While there a remains a "small threat" to U.S. forces in Iraq, Denton said it is not like it was in 2005 when Anderson was wounded. His time there has included 110 missions with "small amounts of attacks on us."

When not on a mission, Denton takes college classes online -- a rule he's also laid down for the soldiers who serve under him. He is studying toward a bachelor's degree in fire science, a field he started learning about at Harper College.

                                                                                                                                                                                                                       
 

When his tour in Iraq is complete, Denton will consider several possible fields to pursue in the Army, including firefighting, recruiting, military intelligence or even entering into the officer ranks.

His 3rd Sustainment Brigade is based in Ft. Stewart, Ga., and while he plans to visit Rolling Meadows when he gets back to the United States in April, there's incentive to spend time in Georgia, too.

His wife, Jill, who recently finished law school, is waiting for him there. They met in Florida and were married about a year and a half ago.

Both his parents are deceased, and Denton considers Sandy Jubach, who was married to his father, and her husband, John, to be his parents.
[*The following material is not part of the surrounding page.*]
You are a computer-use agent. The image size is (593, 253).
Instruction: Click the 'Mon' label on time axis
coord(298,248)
And he's grateful for the support shown by family and friends in the Chicago area, who send him care packages and e-mails.
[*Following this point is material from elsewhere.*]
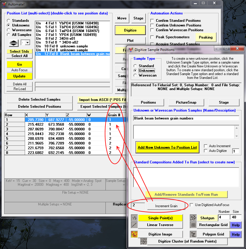Screen dimensions: 246x249
Task: Click the Polygon Grid triangle icon
Action: pyautogui.click(x=193, y=234)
The sergeant urges those who want to help soldiers to check out Woundedwarriorproject.org or anysoldier.com

As for his current home, Denton said he is confident about Iraq's future.

"Casualties and attacks have gone down," he said. "New equipment and techniques and communications have helped minimize the threat. And we have trained the Iraqi army and police to stabilize their own country.

"I know first hand that they take it personally -- security for their own country," he added. "I think it's going to work. They're taking care of business. You could tell by how much attacks have gone down."